Funmilayo Ransome-Kuti começa com uma Funmilayo mais velha, interpretada pela respeitável Joke Silva, mas rapidamente nos leva aos seus dias de juventude como uma criança inteligente cujo pai queria mais para ela — para que Funmi jovem fosse mais que apenas uma mulher costureira. Ele a leva para a então exclusivamente masculina Abeokuta Grammar School e, de alguma forma, convence a administração a admitir sua filha — a primeira menina da escola. Lá, ela conhece Israel, seu futuro e sempre apoiador marido, que era o chefe dos estudantes, que o filme sabiamente relega ao segundo plano, apesar de ele ter sido bastante influente em sua vida.
Após o ensino secundário, ela vai para o Reino Unido estudar e retorna à Egba para ser educadora.

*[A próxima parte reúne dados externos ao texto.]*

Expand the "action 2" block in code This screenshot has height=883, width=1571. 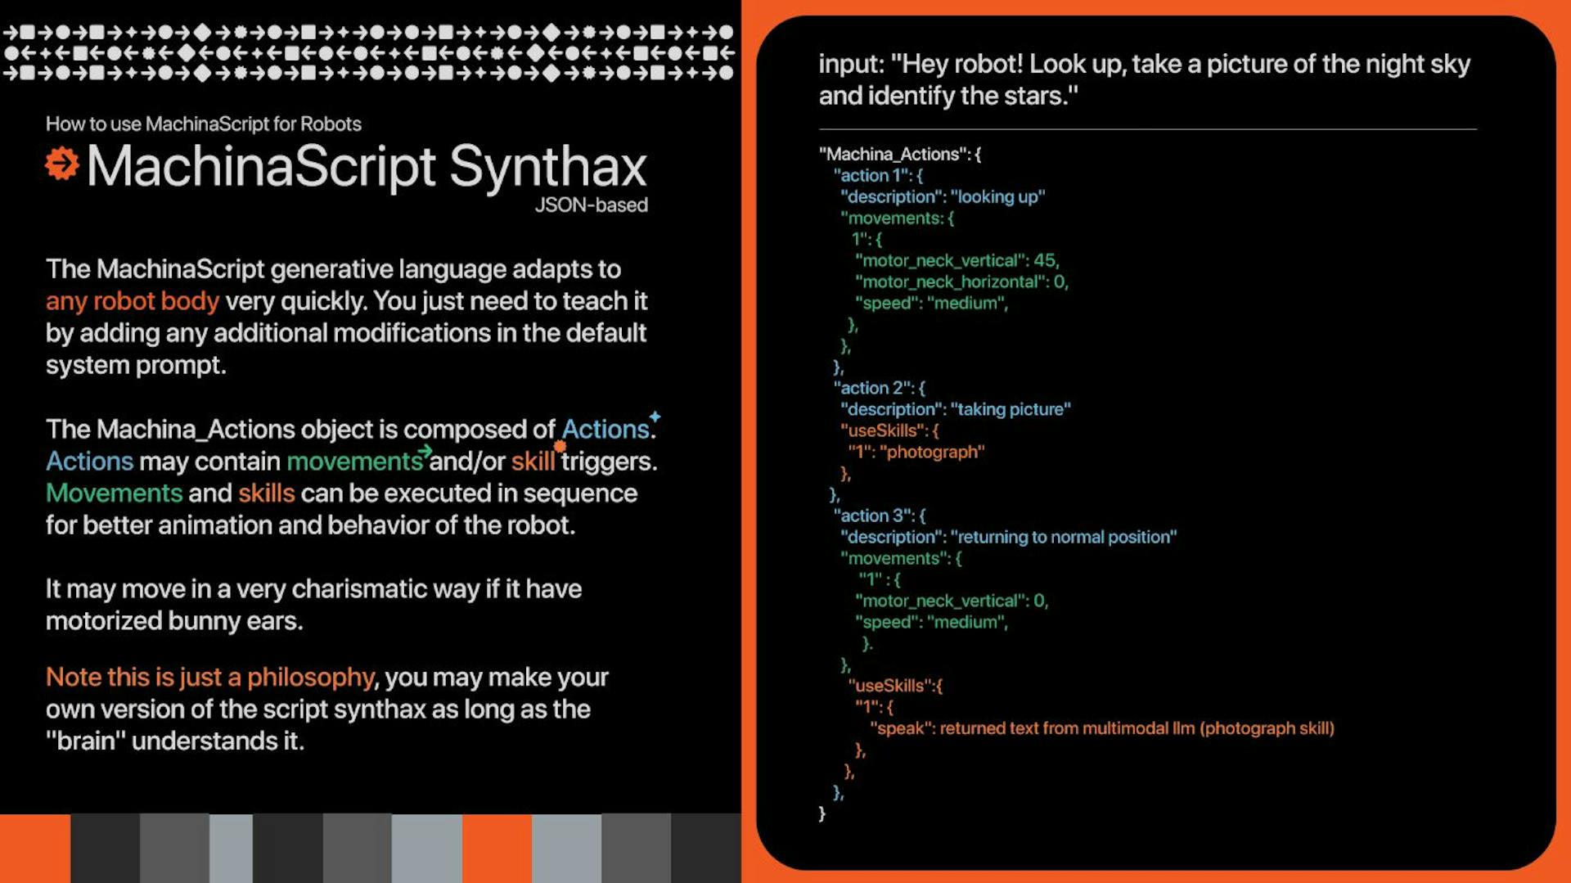click(877, 388)
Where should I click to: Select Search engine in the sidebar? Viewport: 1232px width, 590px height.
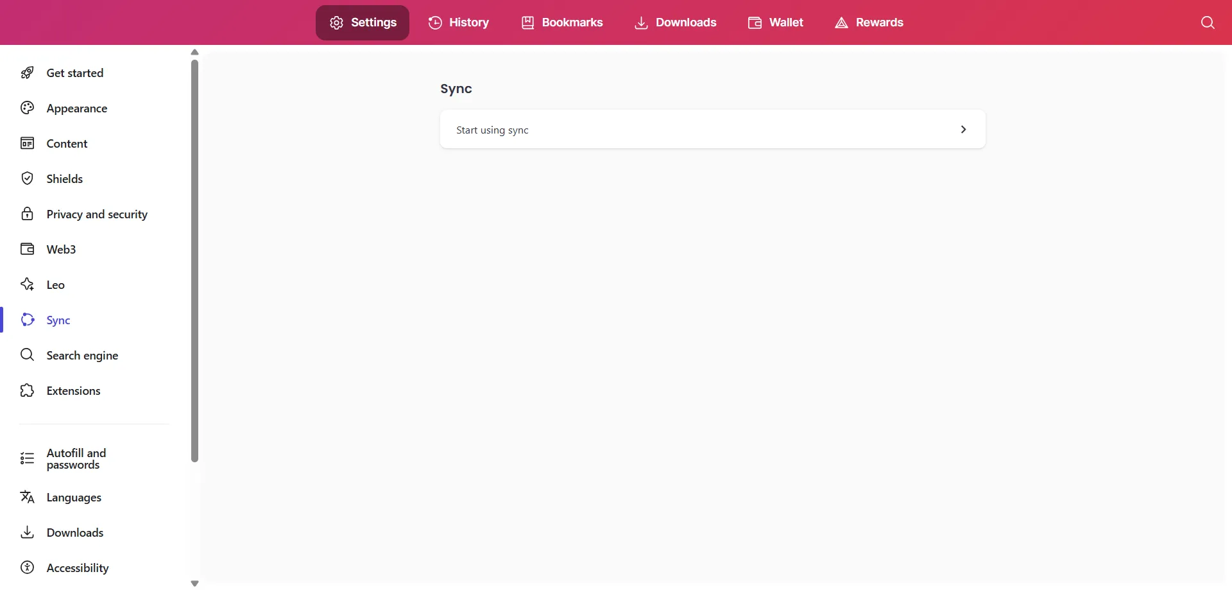(x=82, y=355)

Em uma ocasião, ela visita o mercado depois que uma de suas alunas não ter comparecido à escola, e lá testemunha o tratamento rude dispensado às mulheres no mercado que estão sendo atacadas pelas taxas abusivas cobradas pelo mercado e pela água.
Isso irrita Funmilayo, que encoraja as mulheres de seu círculo, o clube de elite da Egba Ladies Club, a se unirem às mulheres do mercado e lutarem por essa causa. Após algumas agitações e eventual rebelião de algumas de suas amigas cujos maridos estão associados ao trono e por isso elas não quiseram participar, o clube se transformou na Abeokuta Women’s Union (AWU), aceitando mulheres de todas as classes, incluindo as do mercado, e juntas lançam um protesto contra o Alake e sua tirania, inicialmente exigindo que ele retire a pesada taxação. Quando ele reage batendo nelas e usando sistemas tradicionais como o Oros contra elas, elas vão mais longe, exigindo sua remoção do trono.

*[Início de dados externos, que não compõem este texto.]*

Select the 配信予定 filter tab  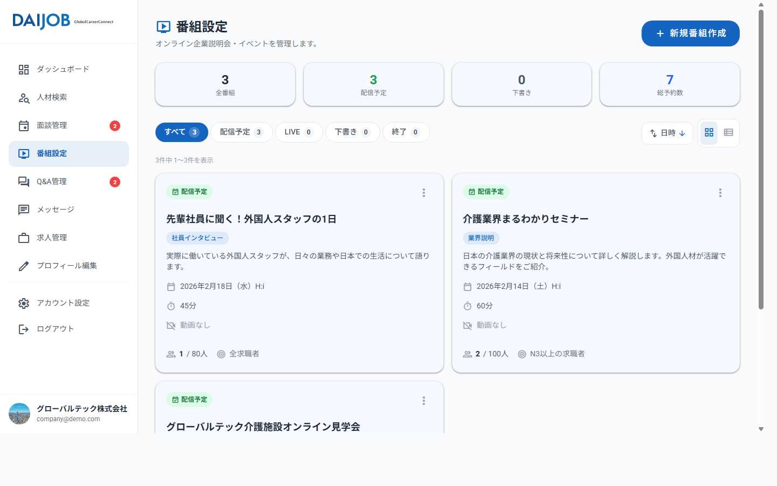point(241,132)
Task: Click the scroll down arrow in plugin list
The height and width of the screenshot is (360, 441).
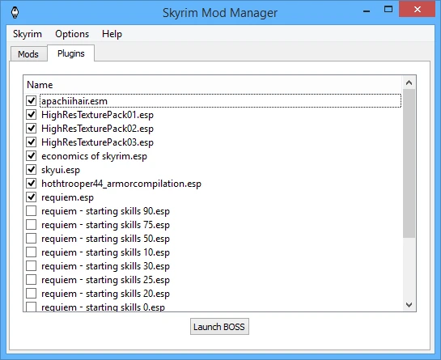Action: (409, 305)
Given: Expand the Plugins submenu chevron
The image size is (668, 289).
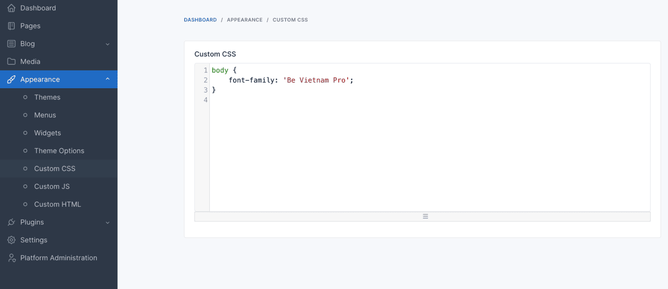Looking at the screenshot, I should tap(108, 222).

O filme de Austen-Peters fornece um bom resumo de quem foi Funmilayo Ransome-Kuti. Ele captura sua teimosia, bravura e empatia enquanto lutava incansavelmente pelos direitos das mulheres. É um retrato fiel de uma figura importante na história da Nigéria, que foi reduzida a trivialidades por ter sido a primeira mulher a dirigir um carro ou a mãe de um gênio musical.
Ela foi uma mulher que enfrentou um rei, seus chefes e seus mestres coloniais e venceu a um grande custo pessoal — uma mulher tão destemida que merece ser conhecida por suas ações sociais e políticas.
No entanto, o filme frequentemente parece excessivamente simplificado e cauteloso. Ele se contenta em preencher lacunas das aulas de história, evitando explorar a vida pessoal de Funmilayo e o impacto que suas lutas tiveram nela e em sua família. Falta aqui a tensão que outras biografias semelhantes conseguem transmitir. As perdas pessoais que seus protagonistas enfrentam, juntamente com seus conflitos internos e externos como ativistas lutando por causas maiores enquanto suas vidas familiares sofrem, são mais profundamente sentidas em outros filmes. Esses conflitos são abordados de forma muito breve em Funmilayo Ransome-Kuti.
Há uma cena em que Funmilayo, enquanto está na prisão após ser espancada pelos guardas do Alake, se questiona se deve continuar sua luta contra os chefes. A passagem foi breve, mas momentos como esse, que humanizam sua personagem e a mostra sob outra luz, não aconteceram na trama. Em vez disso, temos uma história unidimensional de uma mulher toda-poderosa, toda-conquistadora, o que acabaria se tornando uma personagem um pouco previsível. Ela vence e vence e sofre pouco. Na realidade, ela venceu e sofreu, sofreu e venceu e depois sofreu novamente.